## Exercise description
What is needed here is every entry, retyped exactly.

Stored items

# # # # # # #

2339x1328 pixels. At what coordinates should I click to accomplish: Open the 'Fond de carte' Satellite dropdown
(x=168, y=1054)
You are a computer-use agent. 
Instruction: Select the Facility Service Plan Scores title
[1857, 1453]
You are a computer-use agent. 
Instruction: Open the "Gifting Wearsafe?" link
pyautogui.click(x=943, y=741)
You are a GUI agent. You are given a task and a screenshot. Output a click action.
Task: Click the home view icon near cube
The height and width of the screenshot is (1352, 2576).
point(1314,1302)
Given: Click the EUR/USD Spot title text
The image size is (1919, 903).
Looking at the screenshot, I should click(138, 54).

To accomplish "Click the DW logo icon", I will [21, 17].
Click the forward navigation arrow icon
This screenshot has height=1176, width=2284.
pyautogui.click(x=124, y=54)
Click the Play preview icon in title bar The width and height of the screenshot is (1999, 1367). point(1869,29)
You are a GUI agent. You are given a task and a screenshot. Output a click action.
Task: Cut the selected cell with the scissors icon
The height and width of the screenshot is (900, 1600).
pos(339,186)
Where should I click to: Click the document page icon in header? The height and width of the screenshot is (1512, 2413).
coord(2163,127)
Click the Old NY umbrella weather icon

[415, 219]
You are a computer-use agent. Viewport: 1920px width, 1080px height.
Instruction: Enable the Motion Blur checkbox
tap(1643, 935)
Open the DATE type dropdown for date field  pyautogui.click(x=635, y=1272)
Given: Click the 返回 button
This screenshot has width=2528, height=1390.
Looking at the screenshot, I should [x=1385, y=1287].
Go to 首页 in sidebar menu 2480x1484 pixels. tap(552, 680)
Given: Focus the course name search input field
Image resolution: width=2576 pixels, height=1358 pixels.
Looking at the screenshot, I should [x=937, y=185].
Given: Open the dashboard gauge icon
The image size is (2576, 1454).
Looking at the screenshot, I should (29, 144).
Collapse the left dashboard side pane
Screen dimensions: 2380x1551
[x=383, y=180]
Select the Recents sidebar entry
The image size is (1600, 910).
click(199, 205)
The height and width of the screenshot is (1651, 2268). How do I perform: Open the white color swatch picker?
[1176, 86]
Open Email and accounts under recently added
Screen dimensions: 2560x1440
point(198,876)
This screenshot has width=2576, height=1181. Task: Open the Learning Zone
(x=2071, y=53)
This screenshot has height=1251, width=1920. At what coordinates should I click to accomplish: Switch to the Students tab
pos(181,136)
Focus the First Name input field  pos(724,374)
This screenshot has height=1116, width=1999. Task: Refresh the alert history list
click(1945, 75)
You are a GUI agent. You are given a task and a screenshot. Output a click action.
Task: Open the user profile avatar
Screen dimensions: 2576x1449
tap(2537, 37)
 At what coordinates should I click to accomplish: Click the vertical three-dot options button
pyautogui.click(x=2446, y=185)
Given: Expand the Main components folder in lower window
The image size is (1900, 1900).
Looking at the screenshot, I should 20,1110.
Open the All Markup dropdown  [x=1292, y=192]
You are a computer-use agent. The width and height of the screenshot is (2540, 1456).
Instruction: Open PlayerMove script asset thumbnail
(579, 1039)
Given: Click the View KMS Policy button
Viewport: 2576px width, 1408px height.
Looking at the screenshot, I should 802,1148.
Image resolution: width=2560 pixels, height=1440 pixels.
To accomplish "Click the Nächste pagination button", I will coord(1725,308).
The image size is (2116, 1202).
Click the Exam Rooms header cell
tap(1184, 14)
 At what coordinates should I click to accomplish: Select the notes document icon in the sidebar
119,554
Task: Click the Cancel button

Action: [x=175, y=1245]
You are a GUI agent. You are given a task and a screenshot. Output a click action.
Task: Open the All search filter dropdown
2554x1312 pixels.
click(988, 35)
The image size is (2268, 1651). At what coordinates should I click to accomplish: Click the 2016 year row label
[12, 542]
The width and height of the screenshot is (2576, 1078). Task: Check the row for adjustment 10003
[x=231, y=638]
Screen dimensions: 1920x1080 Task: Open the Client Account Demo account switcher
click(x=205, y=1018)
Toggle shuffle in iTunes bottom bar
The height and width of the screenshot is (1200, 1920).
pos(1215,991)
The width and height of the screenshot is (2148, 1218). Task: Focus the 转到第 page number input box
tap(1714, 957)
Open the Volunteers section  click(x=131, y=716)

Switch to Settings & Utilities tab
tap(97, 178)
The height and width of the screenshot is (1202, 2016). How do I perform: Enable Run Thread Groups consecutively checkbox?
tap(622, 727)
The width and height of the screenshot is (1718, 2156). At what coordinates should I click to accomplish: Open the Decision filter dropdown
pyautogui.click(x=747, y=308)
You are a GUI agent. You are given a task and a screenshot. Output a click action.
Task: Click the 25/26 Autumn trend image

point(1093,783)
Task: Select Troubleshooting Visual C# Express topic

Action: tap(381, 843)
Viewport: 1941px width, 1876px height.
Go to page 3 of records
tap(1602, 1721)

# # # # # # #

## Result of the exercise
2339x1328 pixels. At what coordinates should I click to accomplish: Open the 'Fond de carte' Satellite dropdown
(x=168, y=1054)
You are a computer-use agent. 
Instruction: Select the Facility Service Plan Scores title
[1857, 1453]
You are a computer-use agent. 
Instruction: Open the "Gifting Wearsafe?" link
pyautogui.click(x=943, y=741)
You are a GUI agent. You are given a task and a screenshot. Output a click action.
Task: Click the home view icon near cube
The height and width of the screenshot is (1352, 2576).
point(1314,1302)
Given: Click the EUR/USD Spot title text
The image size is (1919, 903).
Looking at the screenshot, I should click(138, 54).

To accomplish "Click the DW logo icon", I will [21, 17].
Click the forward navigation arrow icon
This screenshot has height=1176, width=2284.
pyautogui.click(x=124, y=54)
Click the Play preview icon in title bar The width and height of the screenshot is (1999, 1367). point(1869,29)
You are a GUI agent. You are given a task and a screenshot. Output a click action.
Task: Cut the selected cell with the scissors icon
The height and width of the screenshot is (900, 1600).
pos(339,186)
Where should I click to: Click the document page icon in header? The height and width of the screenshot is (1512, 2413).
coord(2163,127)
Click the Old NY umbrella weather icon

[415, 219]
You are a computer-use agent. Viewport: 1920px width, 1080px height.
Instruction: Enable the Motion Blur checkbox
tap(1643, 935)
Open the DATE type dropdown for date field  pyautogui.click(x=635, y=1272)
Given: Click the 返回 button
This screenshot has width=2528, height=1390.
Looking at the screenshot, I should [x=1385, y=1287].
Go to 首页 in sidebar menu 2480x1484 pixels. tap(552, 680)
Given: Focus the course name search input field
Image resolution: width=2576 pixels, height=1358 pixels.
Looking at the screenshot, I should [x=937, y=185].
Given: Open the dashboard gauge icon
The image size is (2576, 1454).
Looking at the screenshot, I should (29, 144).
Collapse the left dashboard side pane
Screen dimensions: 2380x1551
[x=383, y=180]
Select the Recents sidebar entry
The image size is (1600, 910).
click(199, 205)
The height and width of the screenshot is (1651, 2268). How do I perform: Open the white color swatch picker?
[1176, 86]
Open Email and accounts under recently added
Screen dimensions: 2560x1440
point(198,876)
This screenshot has width=2576, height=1181. Task: Open the Learning Zone
(x=2071, y=53)
This screenshot has height=1251, width=1920. At what coordinates should I click to accomplish: Switch to the Students tab
pos(181,136)
Focus the First Name input field  pos(724,374)
This screenshot has height=1116, width=1999. Task: Refresh the alert history list
click(1945, 75)
You are a GUI agent. You are given a task and a screenshot. Output a click action.
Task: Open the user profile avatar
Screen dimensions: 2576x1449
tap(2537, 37)
 At what coordinates should I click to accomplish: Click the vertical three-dot options button
pyautogui.click(x=2446, y=185)
Given: Expand the Main components folder in lower window
The image size is (1900, 1900).
Looking at the screenshot, I should 20,1110.
Open the All Markup dropdown  [x=1292, y=192]
You are a computer-use agent. The width and height of the screenshot is (2540, 1456).
Instruction: Open PlayerMove script asset thumbnail
(579, 1039)
Given: Click the View KMS Policy button
Viewport: 2576px width, 1408px height.
Looking at the screenshot, I should 802,1148.
Image resolution: width=2560 pixels, height=1440 pixels.
To accomplish "Click the Nächste pagination button", I will coord(1725,308).
The image size is (2116, 1202).
Click the Exam Rooms header cell
tap(1184, 14)
 At what coordinates should I click to accomplish: Select the notes document icon in the sidebar
119,554
Task: Click the Cancel button

Action: [x=175, y=1245]
You are a GUI agent. You are given a task and a screenshot. Output a click action.
Task: Open the All search filter dropdown
2554x1312 pixels.
click(988, 35)
The image size is (2268, 1651). At what coordinates should I click to accomplish: Click the 2016 year row label
[12, 542]
The width and height of the screenshot is (2576, 1078). Task: Check the row for adjustment 10003
[x=231, y=638]
Screen dimensions: 1920x1080 Task: Open the Client Account Demo account switcher
click(x=205, y=1018)
Toggle shuffle in iTunes bottom bar
The height and width of the screenshot is (1200, 1920).
pos(1215,991)
The width and height of the screenshot is (2148, 1218). Task: Focus the 转到第 page number input box
tap(1714, 957)
Open the Volunteers section  click(x=131, y=716)

Switch to Settings & Utilities tab
tap(97, 178)
The height and width of the screenshot is (1202, 2016). How do I perform: Enable Run Thread Groups consecutively checkbox?
tap(622, 727)
The width and height of the screenshot is (1718, 2156). At what coordinates should I click to accomplish: Open the Decision filter dropdown
pyautogui.click(x=747, y=308)
You are a GUI agent. You are given a task and a screenshot. Output a click action.
Task: Click the 25/26 Autumn trend image

point(1093,783)
Task: Select Troubleshooting Visual C# Express topic

Action: tap(381, 843)
Viewport: 1941px width, 1876px height.
Go to page 3 of records
tap(1602, 1721)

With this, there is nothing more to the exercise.